***** Source material *****
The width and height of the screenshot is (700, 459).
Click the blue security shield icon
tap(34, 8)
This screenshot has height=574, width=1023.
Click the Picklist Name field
*****
→ Description of the task: Say the number of lines in the listing that hold "width", with no added words.

→ Answer to this task: 2